### WHAT THE TASK ASKS:
Return the lines from the start of the data through the line with "Task: Open the Heroes tab". Include both of those lines and no others.
....
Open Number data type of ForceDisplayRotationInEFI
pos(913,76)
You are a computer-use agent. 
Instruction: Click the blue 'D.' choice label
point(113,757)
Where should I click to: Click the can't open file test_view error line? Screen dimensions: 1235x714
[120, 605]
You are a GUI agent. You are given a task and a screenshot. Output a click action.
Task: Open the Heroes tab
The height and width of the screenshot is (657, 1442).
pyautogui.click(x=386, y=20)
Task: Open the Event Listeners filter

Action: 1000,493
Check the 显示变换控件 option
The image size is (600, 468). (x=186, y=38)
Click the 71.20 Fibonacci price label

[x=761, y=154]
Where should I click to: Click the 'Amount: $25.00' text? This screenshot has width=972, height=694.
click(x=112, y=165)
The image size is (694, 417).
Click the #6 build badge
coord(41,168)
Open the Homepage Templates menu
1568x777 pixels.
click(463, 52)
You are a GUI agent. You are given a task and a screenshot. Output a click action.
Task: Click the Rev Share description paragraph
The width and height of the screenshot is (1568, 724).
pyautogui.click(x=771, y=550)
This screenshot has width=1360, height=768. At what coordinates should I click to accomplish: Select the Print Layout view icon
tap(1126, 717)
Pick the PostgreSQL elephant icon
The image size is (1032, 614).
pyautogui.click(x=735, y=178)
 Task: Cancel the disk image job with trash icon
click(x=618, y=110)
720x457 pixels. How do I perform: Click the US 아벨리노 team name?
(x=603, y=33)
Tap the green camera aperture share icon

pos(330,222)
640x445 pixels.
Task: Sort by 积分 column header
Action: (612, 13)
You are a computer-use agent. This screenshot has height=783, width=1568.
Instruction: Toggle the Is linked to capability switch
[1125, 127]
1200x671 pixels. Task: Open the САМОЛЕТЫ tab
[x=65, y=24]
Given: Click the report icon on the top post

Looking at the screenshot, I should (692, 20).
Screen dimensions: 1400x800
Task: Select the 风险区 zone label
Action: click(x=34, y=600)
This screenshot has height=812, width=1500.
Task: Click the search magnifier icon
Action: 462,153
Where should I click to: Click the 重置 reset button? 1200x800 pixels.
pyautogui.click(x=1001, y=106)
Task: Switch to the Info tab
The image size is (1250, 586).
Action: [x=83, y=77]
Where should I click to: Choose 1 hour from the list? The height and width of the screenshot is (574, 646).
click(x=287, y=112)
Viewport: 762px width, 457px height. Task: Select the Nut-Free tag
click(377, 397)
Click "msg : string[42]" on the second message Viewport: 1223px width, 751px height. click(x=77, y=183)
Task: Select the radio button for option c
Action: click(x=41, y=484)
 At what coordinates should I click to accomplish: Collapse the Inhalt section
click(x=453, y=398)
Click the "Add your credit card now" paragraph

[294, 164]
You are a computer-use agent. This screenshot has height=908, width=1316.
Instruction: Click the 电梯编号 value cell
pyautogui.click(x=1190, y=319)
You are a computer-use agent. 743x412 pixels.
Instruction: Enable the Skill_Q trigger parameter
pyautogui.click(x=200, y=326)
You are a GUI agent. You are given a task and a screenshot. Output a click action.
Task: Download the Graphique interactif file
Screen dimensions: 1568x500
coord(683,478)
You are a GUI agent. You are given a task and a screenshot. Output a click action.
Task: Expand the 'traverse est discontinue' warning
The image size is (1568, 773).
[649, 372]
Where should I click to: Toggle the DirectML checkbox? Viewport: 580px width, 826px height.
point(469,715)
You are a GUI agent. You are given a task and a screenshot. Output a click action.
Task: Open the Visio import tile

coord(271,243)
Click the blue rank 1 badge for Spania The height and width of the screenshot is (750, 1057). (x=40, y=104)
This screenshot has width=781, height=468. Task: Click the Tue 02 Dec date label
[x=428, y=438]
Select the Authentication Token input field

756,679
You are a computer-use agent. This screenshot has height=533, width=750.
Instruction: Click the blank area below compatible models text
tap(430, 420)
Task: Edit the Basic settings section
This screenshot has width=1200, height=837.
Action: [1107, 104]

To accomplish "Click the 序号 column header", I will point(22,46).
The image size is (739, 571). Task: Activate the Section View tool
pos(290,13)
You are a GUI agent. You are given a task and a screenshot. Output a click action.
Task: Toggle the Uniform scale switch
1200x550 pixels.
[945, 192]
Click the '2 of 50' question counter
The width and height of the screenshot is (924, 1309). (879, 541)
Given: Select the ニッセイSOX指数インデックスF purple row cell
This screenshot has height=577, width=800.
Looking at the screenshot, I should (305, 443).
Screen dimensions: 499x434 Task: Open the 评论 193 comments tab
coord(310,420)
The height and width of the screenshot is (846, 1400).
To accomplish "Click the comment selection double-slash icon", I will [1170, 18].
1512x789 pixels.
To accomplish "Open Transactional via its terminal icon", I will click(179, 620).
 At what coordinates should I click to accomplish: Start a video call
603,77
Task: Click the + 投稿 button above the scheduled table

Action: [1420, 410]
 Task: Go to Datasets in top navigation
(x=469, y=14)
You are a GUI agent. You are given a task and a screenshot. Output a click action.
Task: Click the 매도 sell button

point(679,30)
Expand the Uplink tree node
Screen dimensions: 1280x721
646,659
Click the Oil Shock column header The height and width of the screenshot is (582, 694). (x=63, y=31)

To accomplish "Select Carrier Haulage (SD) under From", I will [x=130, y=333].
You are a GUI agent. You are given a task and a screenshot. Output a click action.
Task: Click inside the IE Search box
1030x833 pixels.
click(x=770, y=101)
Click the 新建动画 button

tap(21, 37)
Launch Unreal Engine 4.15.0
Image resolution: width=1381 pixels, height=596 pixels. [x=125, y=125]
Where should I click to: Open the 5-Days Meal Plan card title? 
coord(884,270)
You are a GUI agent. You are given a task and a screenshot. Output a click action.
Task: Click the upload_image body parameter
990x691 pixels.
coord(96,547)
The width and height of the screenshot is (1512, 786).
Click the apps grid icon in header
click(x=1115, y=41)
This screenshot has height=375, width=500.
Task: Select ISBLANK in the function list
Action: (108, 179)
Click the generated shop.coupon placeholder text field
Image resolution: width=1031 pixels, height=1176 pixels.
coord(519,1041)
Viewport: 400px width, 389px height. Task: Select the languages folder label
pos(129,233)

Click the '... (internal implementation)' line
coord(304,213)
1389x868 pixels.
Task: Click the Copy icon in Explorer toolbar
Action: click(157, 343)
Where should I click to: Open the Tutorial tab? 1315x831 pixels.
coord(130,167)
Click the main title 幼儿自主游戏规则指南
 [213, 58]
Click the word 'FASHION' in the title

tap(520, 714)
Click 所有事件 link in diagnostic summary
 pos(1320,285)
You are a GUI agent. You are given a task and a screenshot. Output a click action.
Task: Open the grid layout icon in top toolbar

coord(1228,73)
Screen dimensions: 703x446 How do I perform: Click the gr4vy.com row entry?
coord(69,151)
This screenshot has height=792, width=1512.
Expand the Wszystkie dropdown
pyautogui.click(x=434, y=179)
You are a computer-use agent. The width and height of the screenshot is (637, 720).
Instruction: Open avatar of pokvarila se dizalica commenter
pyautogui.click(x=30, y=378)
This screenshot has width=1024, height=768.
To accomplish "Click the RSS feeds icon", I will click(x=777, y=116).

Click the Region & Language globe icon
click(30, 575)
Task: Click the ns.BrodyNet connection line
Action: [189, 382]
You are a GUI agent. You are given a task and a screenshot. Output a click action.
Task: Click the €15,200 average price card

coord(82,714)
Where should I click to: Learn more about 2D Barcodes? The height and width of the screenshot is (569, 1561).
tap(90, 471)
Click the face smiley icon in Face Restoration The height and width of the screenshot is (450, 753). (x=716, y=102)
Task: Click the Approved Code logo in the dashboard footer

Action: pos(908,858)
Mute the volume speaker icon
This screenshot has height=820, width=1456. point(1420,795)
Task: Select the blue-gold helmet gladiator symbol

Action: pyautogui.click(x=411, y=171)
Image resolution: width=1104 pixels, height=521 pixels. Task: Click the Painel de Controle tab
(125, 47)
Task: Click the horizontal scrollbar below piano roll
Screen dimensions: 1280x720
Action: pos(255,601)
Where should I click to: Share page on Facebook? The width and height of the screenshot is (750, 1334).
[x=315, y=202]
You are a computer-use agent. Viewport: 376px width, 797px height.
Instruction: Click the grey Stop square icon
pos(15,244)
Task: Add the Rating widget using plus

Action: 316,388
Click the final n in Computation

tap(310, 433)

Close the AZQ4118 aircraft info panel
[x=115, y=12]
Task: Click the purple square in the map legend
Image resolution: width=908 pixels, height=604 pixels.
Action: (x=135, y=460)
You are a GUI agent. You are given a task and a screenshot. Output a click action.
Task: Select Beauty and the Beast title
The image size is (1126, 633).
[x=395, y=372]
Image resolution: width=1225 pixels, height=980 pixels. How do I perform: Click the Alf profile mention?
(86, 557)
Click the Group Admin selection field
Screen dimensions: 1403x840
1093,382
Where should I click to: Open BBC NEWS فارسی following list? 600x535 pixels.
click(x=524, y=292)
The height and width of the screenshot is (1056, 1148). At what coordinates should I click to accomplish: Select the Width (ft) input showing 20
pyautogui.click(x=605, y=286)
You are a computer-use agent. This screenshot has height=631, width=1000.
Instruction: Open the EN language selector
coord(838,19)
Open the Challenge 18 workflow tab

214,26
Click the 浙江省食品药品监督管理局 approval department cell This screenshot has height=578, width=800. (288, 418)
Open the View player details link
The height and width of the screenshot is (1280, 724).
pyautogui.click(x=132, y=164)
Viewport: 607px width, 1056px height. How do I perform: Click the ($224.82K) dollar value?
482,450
....
### RESULT FOR THIS EXERCISE:
Open Number data type of ForceDisplayRotationInEFI
pos(913,76)
You are a computer-use agent. 
Instruction: Click the blue 'D.' choice label
point(113,757)
Where should I click to: Click the can't open file test_view error line? Screen dimensions: 1235x714
[120, 605]
You are a GUI agent. You are given a task and a screenshot. Output a click action.
Task: Open the Heroes tab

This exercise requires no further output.